En la Ilustración surge el feminismo como reivindicación de los derechos de la mujer, un reflejo de los ideales de la revolución francesa, igualdad, libertad y fraternidad. Es habitual la organización de salones donde se apoyan a artistas y otros ámbitos intelectuales, así como la representación de ruinas arqueológicas. Las mujeres comienzan a estudiar y queda patente en los retratos de mujeres académicas o en los homenajes a Minerva, la diosa de la sabiduría.

Adelaida

“Retrato de mujer” ( 1787) de Adélaïde Labille-Guiard

Posteriormente, en el periodo colonial, algunas mujeres se van de las ciudades a otros países en los que quedan deslumbradas por el exotismo, que reflejarán en su pintura.

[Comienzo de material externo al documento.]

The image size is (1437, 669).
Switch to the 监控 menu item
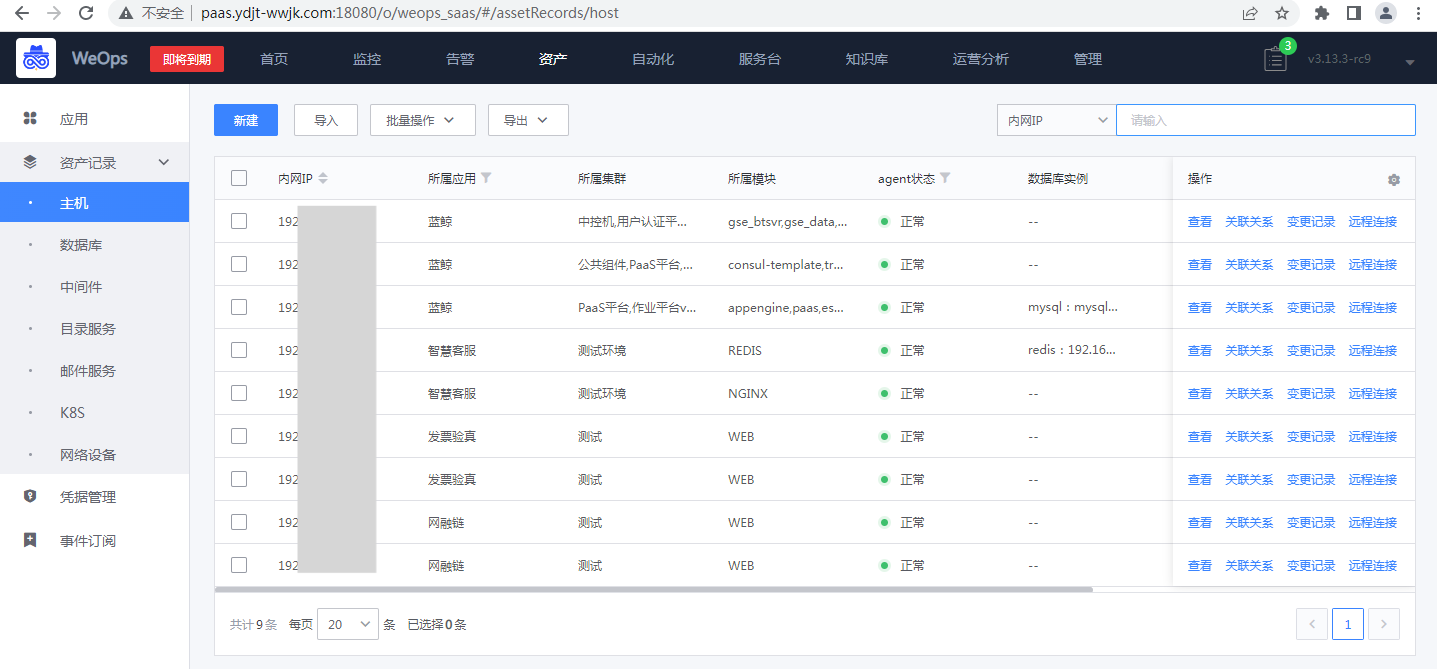click(366, 59)
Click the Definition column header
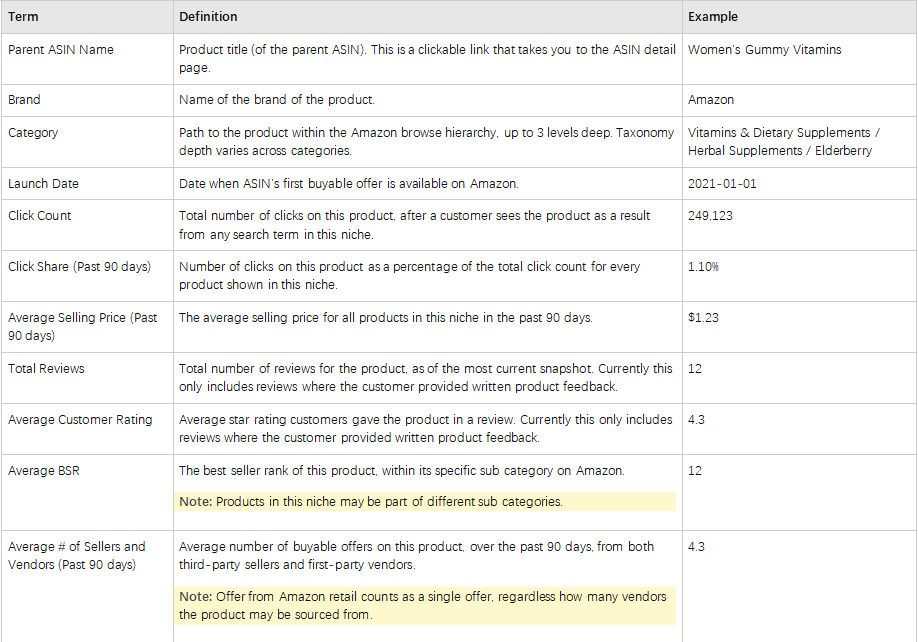This screenshot has width=918, height=642. [x=208, y=17]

La francesa Jacqueline Marval (1866-1932) representa un universo femenino como si se tratara de un harén cerrado en el que las mujeres desnudas muestran una posición desafiante. De hecho, ella se autorretrata y nos mira como reivindicación del papel de la artista. Guarda una estructura muy similar a «Las señoritas de Aviñón» de Pablo Picasso.

Jaqueline

“Las odaliscas” (1902-3) de Jacqueline Marval

Forman asociaciones de mujeres artistas, al estar excluidas de las academias oficiales, en las que predomina el idealismo romántico y político retratando mujeres con sus amigas y mostrando su trabajo que había quedado invisibilizado en esa época. En algún caso incluso reivindican cómo son ellas las que soportan la mayor parte de las tareas. Aparecen como lavanderas, campesinas o planchadoras, todas juntas trabajando, riendo y haciéndose confidencias. Se preocupan por mostrar las relaciones personales entre ellas.

planchadoras

“Las lavanderas” de Marie Petit

La artista gallega Maruja Mallo (1902-1995) creó el movimiento «Las Sinsombrero» que suponía un acto de rebeldía al quitarse el sombrero para que entraran nuevas ideas, dejando ver su melena cortada como un chico. Nos muestra a la mujer encerrada es su espacio natural, su casa, y cómo las mujeres comienzan a salir a la calle.

Maruja Mallo

«La mujer con la cabra» (1927) de Maruja Mallo

Las mujeres adquieren libertades y comienzan a emanciparse. La artista ucraniana Sonia Delauney (1885-1979) como diseñadora de moda, vestía a la alta burguesía de forma moderna como podemos contemplar en «Vestidos simultáneos». Además, creó escenografías para ballets rusos gracias a su maestría en el diseño de interiores. Incluso llegó a abrir una tienda en París y otra en Madrid. Estuvo muy interesada por la geometría, el color y la abstracción.

Sonia Delauney

«Vestidos simultáneos» (1928) de Sonia Delaunay

Para los surrealistas el papel de la mujer era el de musa. Algunas artistas como Maruja Mallo criticaron a la sociedad con su pintura, en su caso, por medio de las verbenas. Ángeles Santos (1911-2013) configura un ambiente tétrico en el que relata la noticia del asesinato de un productor de muñecas que apareció en Atocha y que muestra la vulnerabilidad de una niña. Estas  imágenes tétricas inquietaron a su padre que decidió internarla como si estuviera loca. Tras un mes consiguió convencer a su padre de que le dejara salir y pintar otro tipo de imágenes más florales, luminosas y acordes al canon femenino de la época.

Angeles Santos

«Niña (Anita y las muñecas)» (1929) de Angeles Santos

En definitiva, a través de ocho secciones y un centenar de piezas, se configura una narrativa que repasa cómo la mujer artista ha pasado desapercibida en el mundo del arte, detallando los universos que más le ha interesado representar y mostrando cómo algunas mujeres fueron poco a poco adquiriendo dosis de libertad en su expresión creativa y alejándose de un estilo tradicional compuesto por flores y bodegones.